The convergence order of composite barycentric rational quadrature method (17) with \((m,d)=(3,2)\) and \((m,d)=(3,3)\) for Example 2

Example 3

Finally, we consider the example in [32]

$$\begin{aligned} u(t)=\beta te^{-\gamma t}-\beta ^{2}e^{-\gamma t}[2 sin(t)-t-t cos(t)]+\int _{0}^{t}K(t,s)u(t-s)u(s)ds,\quad t\in [0,1], \end{aligned}$$

with \(K(t,s)=cos(t-s)\). And the exact solution is \(u(t)=\beta te^{-\gamma t}\).

We also choose \(\gamma =1\), \(\beta =1\) in this numerical test. 5 collocation points are chosen in the starting procedure, and the composite rational quadrature methods with parameter \(d=2, 4, 5\) are used for the rest nodes respectively. Convergence results are shown in Table 1. For \((m,d)=(5,5)\), since \(m-d\) is even, the theoretical order of convergence is \(d+1=6\). And for the cases of \((m,d)=(5,2)\) and \((m,d)=(5,4)\), since \(m-d\) are odd, theoretical convergence order should be \(d+2=4\) and 6 respectively. And from Table 1, one can observe that the numerical results coincide with the theoretical ones. Note that the case of \((m,d)=(5,4)\) and \((m,d)=(5,5)\), they reach machine precision when \(N=160\), which explains why the experimental orders of the last row in Table 1 are smaller than 6.

Table 1 Values of \(\max \big \{|\varepsilon _{i}|,~ i=m+1, \ldots ,N\big \}\) corresponding to (17) for Example 3

6 Conclusion

In this paper, the barycentric rational quadrature method is applied to AVIEs, and the convergence analysis is established. Since the cost of the global quadrature method is huge, we choose the composite barycentric rational quadrature method to reduce computation cost.

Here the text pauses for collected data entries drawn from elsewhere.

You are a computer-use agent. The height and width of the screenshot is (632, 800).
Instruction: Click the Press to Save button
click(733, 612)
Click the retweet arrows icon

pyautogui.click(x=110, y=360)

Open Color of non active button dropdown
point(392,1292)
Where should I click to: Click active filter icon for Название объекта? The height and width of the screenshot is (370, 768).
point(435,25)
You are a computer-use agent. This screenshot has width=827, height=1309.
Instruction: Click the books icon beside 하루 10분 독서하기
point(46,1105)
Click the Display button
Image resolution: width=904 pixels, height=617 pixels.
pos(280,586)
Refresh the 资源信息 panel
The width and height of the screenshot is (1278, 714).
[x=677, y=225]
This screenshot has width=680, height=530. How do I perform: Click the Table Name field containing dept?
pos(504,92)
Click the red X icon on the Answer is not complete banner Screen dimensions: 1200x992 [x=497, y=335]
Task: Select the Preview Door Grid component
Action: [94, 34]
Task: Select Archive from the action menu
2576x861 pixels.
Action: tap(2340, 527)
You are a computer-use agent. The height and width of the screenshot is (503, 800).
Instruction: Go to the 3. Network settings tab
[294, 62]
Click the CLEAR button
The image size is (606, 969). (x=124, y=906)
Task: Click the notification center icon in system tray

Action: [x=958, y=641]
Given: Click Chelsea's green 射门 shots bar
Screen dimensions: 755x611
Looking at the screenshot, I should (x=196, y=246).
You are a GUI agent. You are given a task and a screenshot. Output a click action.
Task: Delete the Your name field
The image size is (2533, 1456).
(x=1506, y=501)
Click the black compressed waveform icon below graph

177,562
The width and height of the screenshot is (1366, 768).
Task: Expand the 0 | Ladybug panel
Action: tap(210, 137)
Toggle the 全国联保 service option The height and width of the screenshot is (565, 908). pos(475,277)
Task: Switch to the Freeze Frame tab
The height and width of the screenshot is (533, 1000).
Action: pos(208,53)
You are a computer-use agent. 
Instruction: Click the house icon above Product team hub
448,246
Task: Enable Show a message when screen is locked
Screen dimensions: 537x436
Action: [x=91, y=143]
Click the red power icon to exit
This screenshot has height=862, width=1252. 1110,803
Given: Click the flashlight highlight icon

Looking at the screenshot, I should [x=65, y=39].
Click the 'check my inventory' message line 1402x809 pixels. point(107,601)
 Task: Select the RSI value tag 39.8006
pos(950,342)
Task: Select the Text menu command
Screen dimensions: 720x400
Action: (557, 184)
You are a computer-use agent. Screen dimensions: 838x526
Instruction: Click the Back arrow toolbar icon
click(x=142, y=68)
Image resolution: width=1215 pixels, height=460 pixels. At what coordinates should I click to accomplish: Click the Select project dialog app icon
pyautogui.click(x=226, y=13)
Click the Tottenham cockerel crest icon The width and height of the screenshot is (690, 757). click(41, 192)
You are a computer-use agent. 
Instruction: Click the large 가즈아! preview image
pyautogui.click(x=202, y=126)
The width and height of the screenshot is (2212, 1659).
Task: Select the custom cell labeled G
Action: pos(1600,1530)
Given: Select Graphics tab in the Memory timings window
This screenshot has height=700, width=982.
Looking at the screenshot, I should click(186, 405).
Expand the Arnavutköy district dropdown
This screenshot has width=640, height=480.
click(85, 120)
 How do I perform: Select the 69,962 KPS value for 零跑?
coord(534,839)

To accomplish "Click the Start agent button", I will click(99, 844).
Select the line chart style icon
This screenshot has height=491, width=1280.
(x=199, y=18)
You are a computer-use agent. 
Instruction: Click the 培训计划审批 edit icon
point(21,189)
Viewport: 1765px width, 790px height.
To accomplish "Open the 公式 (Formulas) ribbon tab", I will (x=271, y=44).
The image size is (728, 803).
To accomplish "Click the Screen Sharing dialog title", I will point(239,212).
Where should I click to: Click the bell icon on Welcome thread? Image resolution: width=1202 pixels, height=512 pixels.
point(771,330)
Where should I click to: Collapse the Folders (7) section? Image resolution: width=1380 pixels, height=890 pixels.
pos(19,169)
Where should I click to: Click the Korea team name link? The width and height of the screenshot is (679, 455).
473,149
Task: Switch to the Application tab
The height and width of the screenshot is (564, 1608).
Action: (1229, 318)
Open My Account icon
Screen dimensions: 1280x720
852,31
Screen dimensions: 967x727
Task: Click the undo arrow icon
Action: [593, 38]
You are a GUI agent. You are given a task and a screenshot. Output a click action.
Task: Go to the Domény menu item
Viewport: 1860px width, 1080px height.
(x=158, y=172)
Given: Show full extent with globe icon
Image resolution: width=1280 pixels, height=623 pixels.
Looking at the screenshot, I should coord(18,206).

This method only needs to solve a linear equation in each time step and can achieve a high order of convergence if parameter d is appropriately large. Both theoretical analysis and numerical tests show that the composite barycentric rational quadrature method is efficient for the numerical solution of AVIEs.